Since at least the summer of 2022 and the creation of Operation Lone Star, the state of Texas has flagrantly violated federal law, illegally installing razor wire and barring federal agents from accessing the border. This illegal abrogation of border authority recently played a part in the death of 3 migrants crossing the Rio Grande, as Texas ignored their distress and wouldn't allow Federal border agents to aid them.
Yesterday, January 23rd, the Supreme Court, in a 5-4 ruling, ordered Texas to allow federal agents access. The Texas National Guard released a statement that they will continue to "hold the line" at Colby Park.
There are no heroes in this story, as we are all painfully aware of the abuses perpetrated by federal border control, and are under no illusions about what their authority means for migrants. However, Operation Lone Star and Texas' unilateral border policies are even MORE dangerous, even MORE outrageous than the existing federal policies, so this Supreme Court ruling marks a chance to scale back some of the most egregious human rights violations.
On one hand, agreed - but on the other hand, at least Mexico is a Mestizo state, and one which has been the victim of modern imperialism rather than its perpetrator.
Mexico has the spirit to more than redeem its colonial history, IMO- and indigenism is not out of the question as well under it. As I see it, so long as the Anglo settler-genocidaires are running the show on the other hand the opposite is true.
Worst case scenario, Texas becomes new cartel territory with a Yankee insurgency to boot, but it deals a blow to imperialism.
I don't deny any of that, but there's still a danger in idealizing Mexican settlerism. I'm curious your thoughts on this related podcast that I happened to listen to today.

▸ **What to do**
[a] Please repeat the passage on Texas border policy word for word, from "There are no" up to and including "than its perpetrator.".
[b] Continue the passage on Texas border policy, starting after its last sentence.
The material after this passage is separate from the passage on Texas border policy.

▸ **Extracted information**
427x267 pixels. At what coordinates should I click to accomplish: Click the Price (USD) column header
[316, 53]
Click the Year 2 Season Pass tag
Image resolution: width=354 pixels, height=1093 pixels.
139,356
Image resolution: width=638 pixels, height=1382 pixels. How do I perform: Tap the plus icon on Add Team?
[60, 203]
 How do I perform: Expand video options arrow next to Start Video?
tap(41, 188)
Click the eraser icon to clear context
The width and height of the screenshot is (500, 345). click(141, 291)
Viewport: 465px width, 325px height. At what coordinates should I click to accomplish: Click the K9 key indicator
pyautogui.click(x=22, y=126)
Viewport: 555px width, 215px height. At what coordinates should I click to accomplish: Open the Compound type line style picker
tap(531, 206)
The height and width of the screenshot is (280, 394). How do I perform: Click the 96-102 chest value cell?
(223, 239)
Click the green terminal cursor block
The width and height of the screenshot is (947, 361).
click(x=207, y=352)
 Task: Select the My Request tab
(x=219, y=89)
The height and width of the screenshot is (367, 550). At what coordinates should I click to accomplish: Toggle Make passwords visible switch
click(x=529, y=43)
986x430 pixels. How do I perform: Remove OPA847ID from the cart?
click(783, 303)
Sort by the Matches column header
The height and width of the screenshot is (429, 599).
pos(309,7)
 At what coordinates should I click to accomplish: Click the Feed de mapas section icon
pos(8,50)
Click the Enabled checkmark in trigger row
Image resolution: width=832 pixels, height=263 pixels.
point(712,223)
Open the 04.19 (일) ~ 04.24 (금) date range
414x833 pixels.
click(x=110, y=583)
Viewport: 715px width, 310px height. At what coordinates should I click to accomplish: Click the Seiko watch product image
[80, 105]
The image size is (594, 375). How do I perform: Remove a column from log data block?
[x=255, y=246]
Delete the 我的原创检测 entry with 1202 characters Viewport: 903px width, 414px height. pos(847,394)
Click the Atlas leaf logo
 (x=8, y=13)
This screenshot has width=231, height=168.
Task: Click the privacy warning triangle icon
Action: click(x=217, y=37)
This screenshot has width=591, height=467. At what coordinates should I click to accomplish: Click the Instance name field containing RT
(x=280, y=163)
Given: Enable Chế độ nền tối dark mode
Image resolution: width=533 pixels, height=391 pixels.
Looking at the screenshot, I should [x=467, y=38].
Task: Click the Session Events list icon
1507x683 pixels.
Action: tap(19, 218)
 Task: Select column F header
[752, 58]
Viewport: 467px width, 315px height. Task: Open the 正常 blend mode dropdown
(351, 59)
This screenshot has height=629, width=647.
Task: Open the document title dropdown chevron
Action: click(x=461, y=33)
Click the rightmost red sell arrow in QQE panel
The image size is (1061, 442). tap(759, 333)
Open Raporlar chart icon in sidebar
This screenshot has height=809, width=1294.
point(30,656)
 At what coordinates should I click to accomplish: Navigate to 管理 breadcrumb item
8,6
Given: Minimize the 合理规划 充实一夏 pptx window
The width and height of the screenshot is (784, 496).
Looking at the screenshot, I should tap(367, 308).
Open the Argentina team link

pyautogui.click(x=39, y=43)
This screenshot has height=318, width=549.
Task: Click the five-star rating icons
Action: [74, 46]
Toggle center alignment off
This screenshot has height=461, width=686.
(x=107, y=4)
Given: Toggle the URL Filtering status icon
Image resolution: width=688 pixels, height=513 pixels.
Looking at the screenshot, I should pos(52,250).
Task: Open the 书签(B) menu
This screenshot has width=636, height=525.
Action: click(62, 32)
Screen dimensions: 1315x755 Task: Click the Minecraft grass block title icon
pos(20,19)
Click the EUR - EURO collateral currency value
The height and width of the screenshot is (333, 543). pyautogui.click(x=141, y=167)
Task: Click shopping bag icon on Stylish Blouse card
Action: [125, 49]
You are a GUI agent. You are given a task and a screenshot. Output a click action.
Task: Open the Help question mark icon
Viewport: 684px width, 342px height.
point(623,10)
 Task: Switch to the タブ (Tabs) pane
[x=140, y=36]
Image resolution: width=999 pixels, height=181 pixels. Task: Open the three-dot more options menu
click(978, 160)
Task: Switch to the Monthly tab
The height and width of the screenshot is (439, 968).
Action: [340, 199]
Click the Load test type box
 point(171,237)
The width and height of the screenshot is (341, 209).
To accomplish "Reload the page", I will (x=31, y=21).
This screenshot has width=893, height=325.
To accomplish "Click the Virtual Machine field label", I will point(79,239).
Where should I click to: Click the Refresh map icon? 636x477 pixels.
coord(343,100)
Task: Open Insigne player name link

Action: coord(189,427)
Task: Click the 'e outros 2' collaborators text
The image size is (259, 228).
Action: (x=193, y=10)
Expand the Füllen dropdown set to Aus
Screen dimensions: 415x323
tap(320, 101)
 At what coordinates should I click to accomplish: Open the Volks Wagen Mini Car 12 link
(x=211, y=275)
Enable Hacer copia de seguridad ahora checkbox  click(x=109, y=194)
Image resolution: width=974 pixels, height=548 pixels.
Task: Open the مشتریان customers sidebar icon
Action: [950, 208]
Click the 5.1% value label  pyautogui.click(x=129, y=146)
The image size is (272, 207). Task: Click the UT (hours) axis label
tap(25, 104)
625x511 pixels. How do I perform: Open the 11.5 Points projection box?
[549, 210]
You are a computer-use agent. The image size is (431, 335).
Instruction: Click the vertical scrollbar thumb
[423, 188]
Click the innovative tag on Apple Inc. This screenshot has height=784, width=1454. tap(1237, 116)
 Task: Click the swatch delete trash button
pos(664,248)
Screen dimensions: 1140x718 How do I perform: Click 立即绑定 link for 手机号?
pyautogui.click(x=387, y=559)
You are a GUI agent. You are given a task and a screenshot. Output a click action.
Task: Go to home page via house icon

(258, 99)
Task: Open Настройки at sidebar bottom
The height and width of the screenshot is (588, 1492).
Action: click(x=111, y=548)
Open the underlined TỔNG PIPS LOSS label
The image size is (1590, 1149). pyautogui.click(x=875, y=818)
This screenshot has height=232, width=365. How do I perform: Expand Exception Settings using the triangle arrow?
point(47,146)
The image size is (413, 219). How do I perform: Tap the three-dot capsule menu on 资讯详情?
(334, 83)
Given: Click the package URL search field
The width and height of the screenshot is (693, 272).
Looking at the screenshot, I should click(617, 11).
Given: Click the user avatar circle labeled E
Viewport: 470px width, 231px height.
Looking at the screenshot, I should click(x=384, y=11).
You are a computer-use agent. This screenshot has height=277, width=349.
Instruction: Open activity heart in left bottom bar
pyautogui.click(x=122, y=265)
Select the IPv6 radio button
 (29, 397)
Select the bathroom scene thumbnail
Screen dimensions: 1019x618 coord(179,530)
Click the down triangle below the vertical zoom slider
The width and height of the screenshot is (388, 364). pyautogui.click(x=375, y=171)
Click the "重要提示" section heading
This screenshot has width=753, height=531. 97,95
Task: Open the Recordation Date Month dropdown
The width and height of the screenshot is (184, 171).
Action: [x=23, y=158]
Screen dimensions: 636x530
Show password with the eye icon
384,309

▸ **Answers for each item**
[a]
There are no heroes in this story, as we are all painfully aware of the abuses perpetrated by federal border control, and are under no illusions about what their authority means for migrants. However, Operation Lone Star and Texas' unilateral border policies are even MORE dangerous, even MORE outrageous than the existing federal policies, so this Supreme Court ruling marks a chance to scale back some of the most egregious human rights violations.
On one hand, agreed - but on the other hand, at least Mexico is a Mestizo state, and one which has been the victim of modern imperialism rather than its perpetrator.

[b]
Still watching and indeed, I'm really starting to see your point. Mixed feelings about it; I certainly have no intentions nor aspiration to ever claim indigeneity to the Americas, for instance (though I have always seen the indigenous here as distant kin who crossed Beringia thousands of years ago, and racially related kin, not in the sense of geography and history, but outright similar shared racial characteristics that have seen our experiences and treatment at times overlap greatly).
To me, the homeland (China, despite that I've never been- and on a broader pan-Asian sense, Asia, as a center of much of human civilization and what I identify with) has always held a nigh sacred position in my mind. Not as an ethnostate, not as some state to unilaterally support regardless of its actions, but as a place that was denied me by circumstance but that I feel- as an atheist- a near religious reverence and longing for, and always have, and the notion it a part of my very being, written into my DNA you might say- the land of my ancestors on both sides, the land that stands for my heritage and the continent and general region that stands for my race, for my very dignity (however things may be further complicated and I can get into those matters, I would stand by saying all that).
The appropriation of indigeneity they're describing, to me seems like the epitome of white colonizer shit, indeed.
That reminds me of, in Socialism with Chinese Characteristics where Boer writes about how China aims to project cultural confidence without trying to be hegemonic and egotistical. Just presenting positive aspects of their culture to the world.